• **Objective**:
Please rewrite the entries below as a JSON list of strings, with one string for each line and no blank lines.

▽

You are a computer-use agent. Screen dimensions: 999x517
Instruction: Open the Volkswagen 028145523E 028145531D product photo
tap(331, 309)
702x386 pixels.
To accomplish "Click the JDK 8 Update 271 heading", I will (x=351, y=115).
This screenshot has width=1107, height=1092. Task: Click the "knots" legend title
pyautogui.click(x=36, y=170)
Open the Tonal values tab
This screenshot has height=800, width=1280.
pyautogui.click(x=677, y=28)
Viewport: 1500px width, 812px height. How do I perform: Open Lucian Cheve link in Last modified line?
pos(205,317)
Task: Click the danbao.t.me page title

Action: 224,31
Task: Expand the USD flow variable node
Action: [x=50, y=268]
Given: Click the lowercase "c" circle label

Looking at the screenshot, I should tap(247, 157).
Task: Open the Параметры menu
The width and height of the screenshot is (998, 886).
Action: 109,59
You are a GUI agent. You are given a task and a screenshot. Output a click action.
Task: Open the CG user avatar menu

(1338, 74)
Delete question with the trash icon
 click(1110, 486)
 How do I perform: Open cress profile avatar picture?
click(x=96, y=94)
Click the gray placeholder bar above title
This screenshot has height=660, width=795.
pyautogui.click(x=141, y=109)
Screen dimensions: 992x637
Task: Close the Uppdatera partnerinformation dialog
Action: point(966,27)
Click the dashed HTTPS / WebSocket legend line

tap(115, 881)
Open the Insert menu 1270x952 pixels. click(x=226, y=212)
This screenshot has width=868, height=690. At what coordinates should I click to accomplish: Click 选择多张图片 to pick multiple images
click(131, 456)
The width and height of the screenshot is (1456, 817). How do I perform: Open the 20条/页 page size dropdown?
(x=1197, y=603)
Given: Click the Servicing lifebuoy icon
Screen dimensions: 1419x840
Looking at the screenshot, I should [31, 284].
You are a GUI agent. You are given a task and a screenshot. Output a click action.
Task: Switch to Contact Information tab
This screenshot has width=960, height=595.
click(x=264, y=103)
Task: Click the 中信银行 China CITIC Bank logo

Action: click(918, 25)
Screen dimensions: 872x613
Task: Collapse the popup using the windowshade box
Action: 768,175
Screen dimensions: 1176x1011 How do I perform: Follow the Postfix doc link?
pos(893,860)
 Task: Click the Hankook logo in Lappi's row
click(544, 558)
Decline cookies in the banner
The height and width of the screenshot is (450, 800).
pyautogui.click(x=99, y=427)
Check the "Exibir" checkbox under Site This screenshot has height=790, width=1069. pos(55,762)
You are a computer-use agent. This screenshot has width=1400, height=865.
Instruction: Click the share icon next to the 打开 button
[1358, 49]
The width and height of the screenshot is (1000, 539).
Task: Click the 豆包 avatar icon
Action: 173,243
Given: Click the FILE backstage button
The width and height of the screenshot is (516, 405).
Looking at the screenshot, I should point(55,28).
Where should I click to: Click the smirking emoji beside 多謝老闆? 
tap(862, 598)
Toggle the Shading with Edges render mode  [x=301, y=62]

△

• **Exercise output**:
[
  "You are a computer-use agent. Screen dimensions: 999x517",
  "Instruction: Open the Volkswagen 028145523E 028145531D product photo",
  "tap(331, 309)",
  "702x386 pixels.",
  "To accomplish \"Click the JDK 8 Update 271 heading\", I will (x=351, y=115).",
  "This screenshot has width=1107, height=1092. Task: Click the \"knots\" legend title",
  "pyautogui.click(x=36, y=170)",
  "Open the Tonal values tab",
  "This screenshot has height=800, width=1280.",
  "pyautogui.click(x=677, y=28)",
  "Viewport: 1500px width, 812px height. How do I perform: Open Lucian Cheve link in Last modified line?",
  "pos(205,317)",
  "Task: Click the danbao.t.me page title",
  "Action: 224,31",
  "Task: Expand the USD flow variable node",
  "Action: [x=50, y=268]",
  "Given: Click the lowercase \"c\" circle label",
  "Looking at the screenshot, I should tap(247, 157).",
  "Task: Open the Параметры menu",
  "The width and height of the screenshot is (998, 886).",
  "Action: 109,59",
  "You are a GUI agent. You are given a task and a screenshot. Output a click action.",
  "Task: Open the CG user avatar menu",
  "(1338, 74)",
  "Delete question with the trash icon",
  " click(1110, 486)",
  " How do I perform: Open cress profile avatar picture?",
  "click(x=96, y=94)",
  "Click the gray placeholder bar above title",
  "This screenshot has height=660, width=795.",
  "pyautogui.click(x=141, y=109)",
  "Screen dimensions: 992x637",
  "Task: Close the Uppdatera partnerinformation dialog",
  "Action: point(966,27)",
  "Click the dashed HTTPS / WebSocket legend line",
  "tap(115, 881)",
  "Open the Insert menu 1270x952 pixels. click(x=226, y=212)",
  "This screenshot has width=868, height=690. At what coordinates should I click to accomplish: Click 选择多张图片 to pick multiple images",
  "click(131, 456)",
  "The width and height of the screenshot is (1456, 817). How do I perform: Open the 20条/页 page size dropdown?",
  "(x=1197, y=603)",
  "Given: Click the Servicing lifebuoy icon",
  "Screen dimensions: 1419x840",
  "Looking at the screenshot, I should [31, 284].",
  "You are a GUI agent. You are given a task and a screenshot. Output a click action.",
  "Task: Switch to Contact Information tab",
  "This screenshot has width=960, height=595.",
  "click(x=264, y=103)",
  "Task: Click the 中信银行 China CITIC Bank logo",
  "Action: click(918, 25)",
  "Screen dimensions: 872x613",
  "Task: Collapse the popup using the windowshade box",
  "Action: 768,175",
  "Screen dimensions: 1176x1011 How do I perform: Follow the Postfix doc link?",
  "pos(893,860)",
  " Task: Click the Hankook logo in Lappi's row",
  "click(544, 558)",
  "Decline cookies in the banner",
  "The height and width of the screenshot is (450, 800).",
  "pyautogui.click(x=99, y=427)",
  "Check the \"Exibir\" checkbox under Site This screenshot has height=790, width=1069. pos(55,762)",
  "You are a computer-use agent. This screenshot has width=1400, height=865.",
  "Instruction: Click the share icon next to the 打开 button",
  "[1358, 49]",
  "The width and height of the screenshot is (1000, 539).",
  "Task: Click the 豆包 avatar icon",
  "Action: 173,243",
  "Given: Click the FILE backstage button",
  "The width and height of the screenshot is (516, 405).",
  "Looking at the screenshot, I should point(55,28).",
  "Where should I click to: Click the smirking emoji beside 多謝老闆? ",
  "tap(862, 598)",
  "Toggle the Shading with Edges render mode  [x=301, y=62]"
]